Tasks and exercises:
**a.** Summarize the passage on Tropical Storm Lee in two sentences.
**b.** According to the passage on Tropical Storm Lee, on what date did advisories on the system cease?

Extract provided:
------------------------------

Tropical Storm Lee:  Lee receives the distinction of being the shortest-lived tropical storm of the 2005 season.  It was originally classified as a tropical depression while located about 950 miles east of the Lesser Antilles on August 28.  It degenerated into a broad area of low pressure the following day; however, it was reclassified as a tropical depression on August 31.  It was upgraded to tropical storm status for six hours later on August 31 due to satellite and microwave estimates; however, it weakened back to a tropical depression as its satellite presentation degraded considerably.  Lee moved northeastward around a larger upper-level low and then began to drift as the steering flow weakened.  Westerly shear weakened the system considerably, and advisories on the system ceased on September 2 as the center of Lee’s circulation became completely exposed.

------------------------------

[Entries for locating and identifying text and elements]

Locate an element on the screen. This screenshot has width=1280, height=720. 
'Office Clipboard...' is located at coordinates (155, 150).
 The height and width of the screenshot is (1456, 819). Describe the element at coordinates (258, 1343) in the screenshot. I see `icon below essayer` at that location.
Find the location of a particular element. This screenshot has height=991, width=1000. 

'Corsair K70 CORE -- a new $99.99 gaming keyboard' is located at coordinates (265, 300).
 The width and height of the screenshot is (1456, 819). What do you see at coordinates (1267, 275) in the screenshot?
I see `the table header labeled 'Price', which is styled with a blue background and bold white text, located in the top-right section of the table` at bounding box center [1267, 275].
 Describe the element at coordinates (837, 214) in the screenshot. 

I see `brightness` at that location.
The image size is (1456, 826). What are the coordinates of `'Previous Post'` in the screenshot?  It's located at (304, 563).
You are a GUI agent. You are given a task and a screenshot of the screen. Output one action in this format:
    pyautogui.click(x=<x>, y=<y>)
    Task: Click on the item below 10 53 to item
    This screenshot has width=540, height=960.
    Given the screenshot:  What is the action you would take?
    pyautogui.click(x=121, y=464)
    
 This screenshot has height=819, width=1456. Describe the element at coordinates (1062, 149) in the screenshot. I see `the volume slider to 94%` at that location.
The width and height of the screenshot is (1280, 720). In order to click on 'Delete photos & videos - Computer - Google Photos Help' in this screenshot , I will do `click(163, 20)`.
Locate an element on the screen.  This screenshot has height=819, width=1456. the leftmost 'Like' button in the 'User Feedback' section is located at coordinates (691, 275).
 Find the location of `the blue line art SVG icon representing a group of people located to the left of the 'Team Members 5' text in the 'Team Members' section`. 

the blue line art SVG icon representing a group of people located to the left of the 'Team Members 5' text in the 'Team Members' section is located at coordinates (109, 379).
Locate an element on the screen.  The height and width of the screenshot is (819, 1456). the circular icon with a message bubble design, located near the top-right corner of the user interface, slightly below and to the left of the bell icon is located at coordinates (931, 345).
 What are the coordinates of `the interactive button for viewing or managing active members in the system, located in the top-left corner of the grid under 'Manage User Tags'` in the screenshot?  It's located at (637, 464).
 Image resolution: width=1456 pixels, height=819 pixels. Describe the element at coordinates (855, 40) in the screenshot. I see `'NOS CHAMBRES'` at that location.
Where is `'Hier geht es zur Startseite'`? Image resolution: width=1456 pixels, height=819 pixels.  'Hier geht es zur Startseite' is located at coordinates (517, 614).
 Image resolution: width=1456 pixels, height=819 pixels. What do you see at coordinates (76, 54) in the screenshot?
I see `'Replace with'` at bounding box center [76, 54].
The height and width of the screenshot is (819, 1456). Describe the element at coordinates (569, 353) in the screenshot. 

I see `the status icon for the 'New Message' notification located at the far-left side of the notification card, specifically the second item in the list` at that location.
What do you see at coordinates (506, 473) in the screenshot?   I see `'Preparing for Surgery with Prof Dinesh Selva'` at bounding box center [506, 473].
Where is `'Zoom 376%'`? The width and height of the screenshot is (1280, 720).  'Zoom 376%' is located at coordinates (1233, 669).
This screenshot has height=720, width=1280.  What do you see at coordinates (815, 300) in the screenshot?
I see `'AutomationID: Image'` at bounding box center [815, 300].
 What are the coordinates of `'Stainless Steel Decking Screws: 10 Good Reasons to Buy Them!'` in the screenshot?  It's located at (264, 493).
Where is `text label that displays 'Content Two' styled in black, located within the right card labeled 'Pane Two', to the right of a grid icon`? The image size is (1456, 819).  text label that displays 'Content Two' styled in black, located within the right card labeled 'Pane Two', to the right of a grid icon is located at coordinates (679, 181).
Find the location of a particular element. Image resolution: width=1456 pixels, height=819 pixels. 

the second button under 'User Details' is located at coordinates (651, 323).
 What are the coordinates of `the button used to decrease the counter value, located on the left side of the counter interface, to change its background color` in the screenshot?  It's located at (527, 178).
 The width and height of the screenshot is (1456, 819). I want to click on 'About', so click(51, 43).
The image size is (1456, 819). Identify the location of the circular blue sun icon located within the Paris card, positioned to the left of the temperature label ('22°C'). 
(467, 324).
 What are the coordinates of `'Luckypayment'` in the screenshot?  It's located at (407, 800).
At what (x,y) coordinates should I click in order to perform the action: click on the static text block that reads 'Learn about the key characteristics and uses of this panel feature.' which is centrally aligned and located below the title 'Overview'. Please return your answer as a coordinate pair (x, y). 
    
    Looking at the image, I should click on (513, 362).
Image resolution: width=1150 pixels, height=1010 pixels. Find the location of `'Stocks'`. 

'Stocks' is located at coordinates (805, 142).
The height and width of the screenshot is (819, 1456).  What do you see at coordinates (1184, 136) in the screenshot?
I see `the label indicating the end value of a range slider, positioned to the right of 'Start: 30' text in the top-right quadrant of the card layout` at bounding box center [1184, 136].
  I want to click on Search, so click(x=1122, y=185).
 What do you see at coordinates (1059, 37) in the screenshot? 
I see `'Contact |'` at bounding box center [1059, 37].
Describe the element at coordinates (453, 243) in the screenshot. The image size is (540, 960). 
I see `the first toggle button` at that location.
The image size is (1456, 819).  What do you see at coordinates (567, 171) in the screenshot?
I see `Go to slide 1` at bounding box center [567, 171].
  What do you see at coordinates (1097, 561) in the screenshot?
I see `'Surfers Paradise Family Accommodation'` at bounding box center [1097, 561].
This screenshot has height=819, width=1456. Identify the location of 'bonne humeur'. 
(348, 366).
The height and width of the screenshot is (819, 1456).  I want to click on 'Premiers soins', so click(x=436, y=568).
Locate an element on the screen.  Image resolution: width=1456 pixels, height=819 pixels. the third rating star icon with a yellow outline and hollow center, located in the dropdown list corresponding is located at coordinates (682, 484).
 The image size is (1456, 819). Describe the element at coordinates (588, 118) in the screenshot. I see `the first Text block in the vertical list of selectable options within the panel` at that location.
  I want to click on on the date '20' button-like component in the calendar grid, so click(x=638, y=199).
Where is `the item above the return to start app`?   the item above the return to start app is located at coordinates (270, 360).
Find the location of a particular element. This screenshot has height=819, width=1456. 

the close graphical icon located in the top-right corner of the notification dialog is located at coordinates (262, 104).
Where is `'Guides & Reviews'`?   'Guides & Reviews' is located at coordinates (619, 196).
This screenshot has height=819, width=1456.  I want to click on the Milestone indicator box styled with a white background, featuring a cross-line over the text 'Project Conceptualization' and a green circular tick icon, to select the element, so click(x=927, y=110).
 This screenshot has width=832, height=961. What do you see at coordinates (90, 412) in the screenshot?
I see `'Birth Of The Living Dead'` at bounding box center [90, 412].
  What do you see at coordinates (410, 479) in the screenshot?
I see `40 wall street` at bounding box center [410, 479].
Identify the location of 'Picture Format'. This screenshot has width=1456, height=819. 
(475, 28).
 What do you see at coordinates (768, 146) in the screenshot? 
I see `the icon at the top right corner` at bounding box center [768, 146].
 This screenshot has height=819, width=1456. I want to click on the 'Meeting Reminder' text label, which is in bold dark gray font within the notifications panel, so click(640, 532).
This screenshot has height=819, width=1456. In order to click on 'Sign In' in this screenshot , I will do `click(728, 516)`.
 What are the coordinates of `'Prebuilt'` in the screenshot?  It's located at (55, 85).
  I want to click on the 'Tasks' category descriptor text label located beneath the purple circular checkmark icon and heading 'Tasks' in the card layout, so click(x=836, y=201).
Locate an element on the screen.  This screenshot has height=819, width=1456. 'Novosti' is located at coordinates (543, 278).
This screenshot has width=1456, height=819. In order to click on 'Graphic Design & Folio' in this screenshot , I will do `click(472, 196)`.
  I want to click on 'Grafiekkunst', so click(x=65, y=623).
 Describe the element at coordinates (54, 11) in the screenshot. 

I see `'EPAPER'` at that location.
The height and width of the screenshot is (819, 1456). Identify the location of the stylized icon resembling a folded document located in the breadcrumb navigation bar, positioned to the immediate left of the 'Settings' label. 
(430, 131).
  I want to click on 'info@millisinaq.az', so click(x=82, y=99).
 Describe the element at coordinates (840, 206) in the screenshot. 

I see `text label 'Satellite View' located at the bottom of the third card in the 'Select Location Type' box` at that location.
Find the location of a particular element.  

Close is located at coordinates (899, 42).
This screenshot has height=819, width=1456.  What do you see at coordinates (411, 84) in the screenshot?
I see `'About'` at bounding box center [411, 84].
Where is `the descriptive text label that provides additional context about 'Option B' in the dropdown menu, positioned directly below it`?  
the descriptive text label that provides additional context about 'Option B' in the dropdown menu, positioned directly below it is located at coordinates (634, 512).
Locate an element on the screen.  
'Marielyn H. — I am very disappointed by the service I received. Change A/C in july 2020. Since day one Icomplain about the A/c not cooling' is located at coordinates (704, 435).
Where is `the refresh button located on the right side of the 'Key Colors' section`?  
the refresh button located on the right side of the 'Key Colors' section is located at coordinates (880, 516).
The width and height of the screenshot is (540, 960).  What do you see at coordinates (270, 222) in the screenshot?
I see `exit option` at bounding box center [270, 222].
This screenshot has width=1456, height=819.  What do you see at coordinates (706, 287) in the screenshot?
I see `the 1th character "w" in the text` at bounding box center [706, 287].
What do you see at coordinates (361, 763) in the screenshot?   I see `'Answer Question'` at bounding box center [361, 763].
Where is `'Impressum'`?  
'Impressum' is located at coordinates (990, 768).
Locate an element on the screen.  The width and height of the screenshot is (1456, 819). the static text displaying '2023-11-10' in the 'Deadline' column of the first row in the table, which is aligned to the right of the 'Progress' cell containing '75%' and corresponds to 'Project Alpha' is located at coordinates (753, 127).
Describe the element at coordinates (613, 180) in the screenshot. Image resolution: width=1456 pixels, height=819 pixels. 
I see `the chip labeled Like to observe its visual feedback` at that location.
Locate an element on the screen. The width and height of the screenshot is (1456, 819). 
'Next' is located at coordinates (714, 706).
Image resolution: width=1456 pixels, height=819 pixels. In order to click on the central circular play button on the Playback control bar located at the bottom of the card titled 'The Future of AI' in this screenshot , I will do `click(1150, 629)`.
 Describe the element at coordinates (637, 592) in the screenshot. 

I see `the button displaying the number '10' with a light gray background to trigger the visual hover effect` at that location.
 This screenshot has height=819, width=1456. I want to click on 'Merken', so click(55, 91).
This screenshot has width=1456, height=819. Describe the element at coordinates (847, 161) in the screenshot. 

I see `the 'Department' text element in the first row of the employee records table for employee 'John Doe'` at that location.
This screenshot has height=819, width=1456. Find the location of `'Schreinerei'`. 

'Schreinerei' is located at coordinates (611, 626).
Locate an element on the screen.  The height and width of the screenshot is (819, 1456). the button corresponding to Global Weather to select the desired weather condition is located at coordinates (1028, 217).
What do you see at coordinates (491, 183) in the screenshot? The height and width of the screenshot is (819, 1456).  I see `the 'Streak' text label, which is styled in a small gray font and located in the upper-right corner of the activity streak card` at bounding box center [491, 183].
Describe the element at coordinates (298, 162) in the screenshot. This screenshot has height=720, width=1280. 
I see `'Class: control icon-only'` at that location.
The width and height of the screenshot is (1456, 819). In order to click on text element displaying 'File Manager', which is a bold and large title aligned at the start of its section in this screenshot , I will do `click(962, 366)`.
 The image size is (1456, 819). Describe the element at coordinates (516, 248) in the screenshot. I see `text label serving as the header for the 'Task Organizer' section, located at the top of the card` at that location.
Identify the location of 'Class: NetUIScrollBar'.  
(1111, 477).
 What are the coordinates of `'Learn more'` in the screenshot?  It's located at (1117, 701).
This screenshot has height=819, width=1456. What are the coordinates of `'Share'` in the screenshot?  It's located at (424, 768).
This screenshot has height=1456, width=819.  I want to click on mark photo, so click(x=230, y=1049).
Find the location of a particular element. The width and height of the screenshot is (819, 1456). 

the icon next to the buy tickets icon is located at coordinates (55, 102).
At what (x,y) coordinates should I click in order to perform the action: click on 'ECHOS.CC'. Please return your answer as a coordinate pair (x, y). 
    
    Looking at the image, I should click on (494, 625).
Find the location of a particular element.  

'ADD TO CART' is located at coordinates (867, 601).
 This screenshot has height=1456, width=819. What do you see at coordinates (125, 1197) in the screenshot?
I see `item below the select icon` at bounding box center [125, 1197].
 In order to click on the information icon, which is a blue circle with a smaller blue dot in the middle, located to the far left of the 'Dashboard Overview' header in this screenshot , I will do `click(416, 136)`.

------------------------------

Answers to the exercises:
**a.** Tropical Storm Lee was the shortest-lived tropical storm of the 2005 season. It was first classified as a tropical depression about 950 miles east of the Lesser Antilles on August 28, held tropical storm status for six hours on August 31, and was weakened by westerly shear until advisories ceased on September 2.

**b.** September 2